Juru Bicara perwakilan buruh GSBI (Gabungan Serikat Buruh Indonesia) Jombang, Bagus Santoso menyampaikan, RUU Cipta Kerja adalah proses pemiskinan terhadap keberadaan buruh di Indonesia. Sebab, RUU Cipta Kerja tersebut merupakan karpet merah bagi para pengusaha karena beberapa ketentuan pidana yang tertuang di Undang Undang Ketenagakerjaan No 13 Tahun 2003, sebagai sanksi untuk pengusaha, dihapuskan.
“Beberapa sanksi pidana bagi pengusaha dihapus, seperti sanksi pidana soal memberikan upah murah, hingga sanksi pidana bagi pelanggar pesangon dan PHK,” katanya.

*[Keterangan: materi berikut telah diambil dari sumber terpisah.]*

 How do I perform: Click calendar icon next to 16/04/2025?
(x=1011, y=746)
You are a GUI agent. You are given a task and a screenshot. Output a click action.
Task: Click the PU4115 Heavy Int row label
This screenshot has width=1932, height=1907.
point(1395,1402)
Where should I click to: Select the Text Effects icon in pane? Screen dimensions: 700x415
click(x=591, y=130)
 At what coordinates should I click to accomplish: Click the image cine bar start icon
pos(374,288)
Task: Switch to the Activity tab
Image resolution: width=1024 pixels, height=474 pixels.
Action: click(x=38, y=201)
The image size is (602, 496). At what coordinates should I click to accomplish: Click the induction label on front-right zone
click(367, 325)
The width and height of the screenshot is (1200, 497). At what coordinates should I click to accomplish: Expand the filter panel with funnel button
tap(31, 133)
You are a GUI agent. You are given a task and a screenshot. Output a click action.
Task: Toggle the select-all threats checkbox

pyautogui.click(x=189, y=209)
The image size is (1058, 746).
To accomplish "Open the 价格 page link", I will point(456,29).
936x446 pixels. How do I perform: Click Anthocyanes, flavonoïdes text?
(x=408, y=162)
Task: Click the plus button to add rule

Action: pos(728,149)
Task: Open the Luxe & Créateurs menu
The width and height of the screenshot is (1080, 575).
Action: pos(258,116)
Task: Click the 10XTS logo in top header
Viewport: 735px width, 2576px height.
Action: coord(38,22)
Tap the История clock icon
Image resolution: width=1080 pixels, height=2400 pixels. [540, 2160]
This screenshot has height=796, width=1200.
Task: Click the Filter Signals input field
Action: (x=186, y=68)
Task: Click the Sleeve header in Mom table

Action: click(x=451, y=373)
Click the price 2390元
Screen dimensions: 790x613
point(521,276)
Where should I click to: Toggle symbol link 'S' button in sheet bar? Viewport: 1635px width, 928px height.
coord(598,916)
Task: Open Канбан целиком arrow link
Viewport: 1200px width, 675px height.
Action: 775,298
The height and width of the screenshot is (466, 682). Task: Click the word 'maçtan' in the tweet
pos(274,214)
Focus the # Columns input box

Dikatakan Bagus, di dalam RUU Cipta Kerja juga mengatur penerapan kenaikan upah minimum yang hanya dengan rumusan Upah Minimum ditambah Upah Minimum dikali pertumbuhan ekonomi daerah. Padahal, rumus penghitungan yang berlaku sebelumnnya, yakni Upah Minimum berjalan ditambah pertumbuhan ekonomi nasional ditambah inflasi nasional kemudian dikali Upah minimum berjalan.
“Pada RUU Cipta Kerja yang sudah masuk ke DPR RI dan akan segera mendapat pembahasan dan penetapan ini sangat banyak perubahan aturan, khususnya di klaster ketenagakerjaan yang keseluruhannya mendegradasi apa yang sudah berlaku dalam aturan sebelumnya,” ungkapnya.
Menanggapi aksi buruh, Anggota DPRD Jombang, Kartiyono menegaskan, legislatif akan tetap menyelaraskan dengan perjuangan buruh sesuai kewenangan, yakni mendengarkan aspirasi masyarakat dan menindaklanjuti melalui lembaga DPRD Jombang. “Menyampaikan pendapat adalah hak, sebagai wakil rakyat kita akan menampung aspirasi dan menindaklanjuti melalui lembaga DPRD Jombang untuk kemudian diteruskan kepada pimpinan,” ujar Kartiyono didepan para buruh. (ant)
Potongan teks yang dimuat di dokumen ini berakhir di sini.